During his speech, McConaughey said, “We heard from so many people — families of the deceased, mothers, fathers, sisters, brothers, Texas Rangers, hunters, Border Patrol, and responsible gun owners who won’t give up their second amendment right to bear arms, and you know what they all said? We want secure and safe schools, and we want gun laws that won’t make it so easy for the bad guys to get these damn guns.”
He added, “Responsible gun owners are fed up with the Second Amendment being abused and hijacked by some deranged individuals. These regulations are not a step back, they’re a step forward for a civil society and the second amendment.”

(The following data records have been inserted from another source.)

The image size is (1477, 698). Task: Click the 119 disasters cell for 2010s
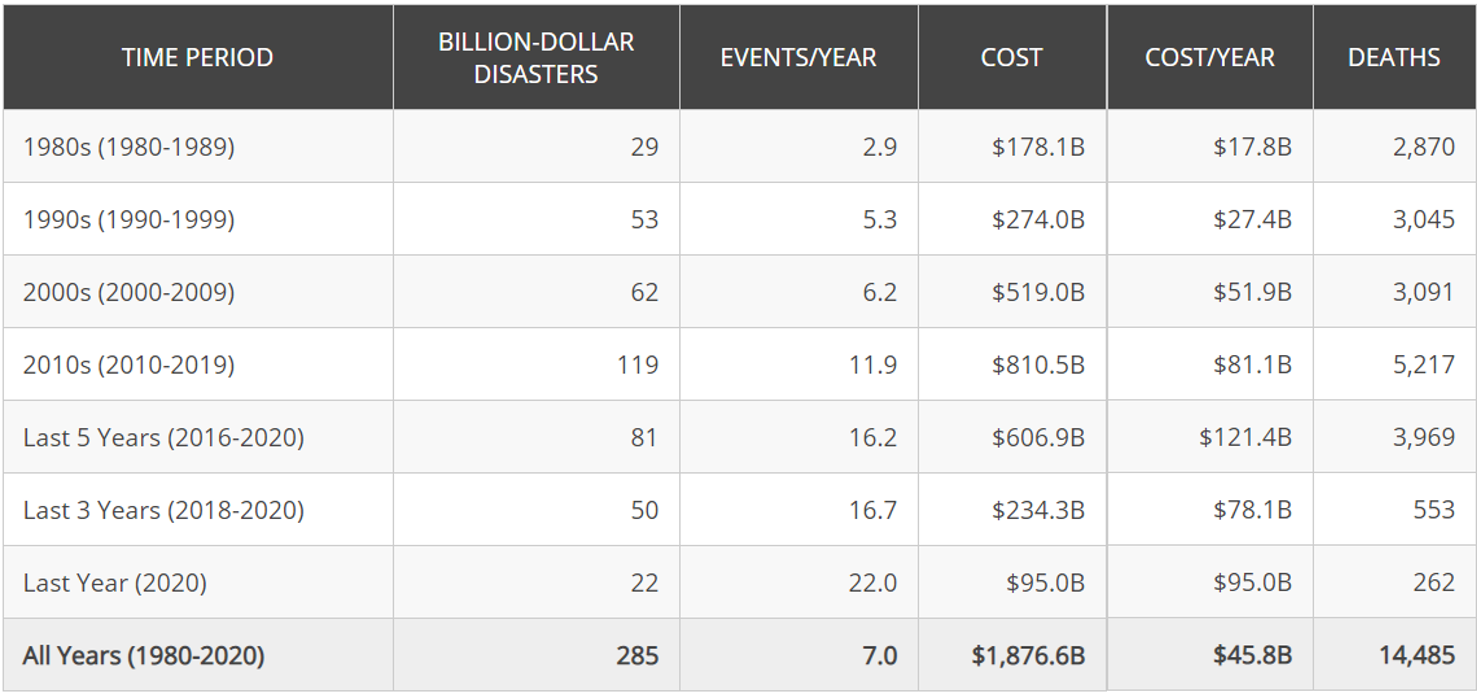point(637,365)
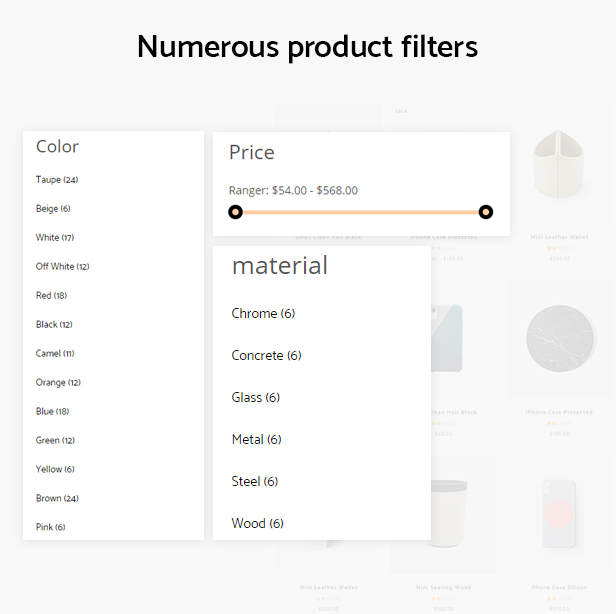Filter products by Off White (12)

pyautogui.click(x=62, y=266)
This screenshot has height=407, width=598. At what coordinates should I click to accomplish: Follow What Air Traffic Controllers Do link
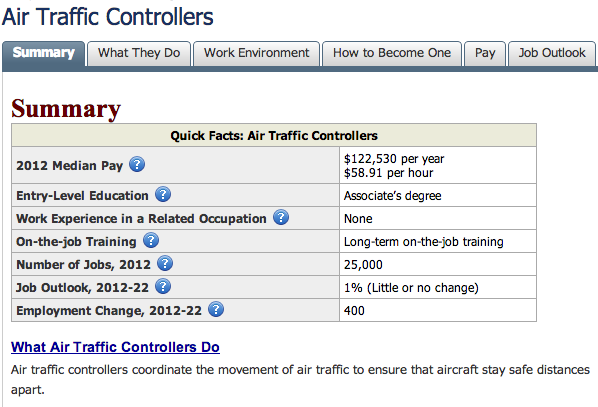click(x=115, y=347)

Prior to his appearance in the White House press room, McConaughey met with President Joe Biden and lawmakers on both sides of the aisle. He insisted that gun control reform should not be a bipartisan issue, stating, “Can both sides see beyond the political problem at hand and admit that we have a life-preservation problem on our hands? We got a chance right now to reach for and to grasp a higher ground above our political affiliations. A chance to make a choice that does more than protect your party. A chance to make a choice that protects our country now and for the next generation.”
Elsewhere in his speech, McConaughey spoke about his own childhood in Uvalde, where his mom taught kindergarten less than a mile from Robb Elementary. He also noted his own history with guns, recalling how he first learned to shoot a BB gun before graduating to a 410 shotgun. But ultimately, he stressed, “Uvalde is where I was taught to revere the power and the capability of the tool that we call a gun. Uvalde is where I learned responsible gun ownership.”

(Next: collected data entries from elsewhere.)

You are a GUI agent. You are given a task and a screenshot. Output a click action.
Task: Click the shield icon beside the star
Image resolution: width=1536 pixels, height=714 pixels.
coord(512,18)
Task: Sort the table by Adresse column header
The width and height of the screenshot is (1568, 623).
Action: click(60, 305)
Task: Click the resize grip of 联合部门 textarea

The crux of his comments, though, was the notion of “mak[ing] the loss of these lives matter.” He shared stories about the conversations he and his wife, Camila Alves, had with the families of victims such as Alithia Ramirez, Eliahna Garcia, and one of the two teachers killed, Irma Garcia, and her husband, Joe, who died of a heart attack days after the shooting.
One of the most powerful moments came when McConaughey spoke about meeting the parents of Maite Rodriguez. He ruefully slammed the podium and held back tears as he noted how the green Converse sneakers Maite always wore were the only clear evidence available to identify her body because her gunshot wounds were so bad. He noted that Alvez, who was sitting in the briefing room, was holding Maite’s shoes.
“You know what every one of these parents wanted, what they asked us for? What every parent separately expressed in their own way to Camila and me?” McConaughey said. “That they want their children’s dreams to live on… to continue, to accomplish something after they are gone. They want to make their loss of life matter.”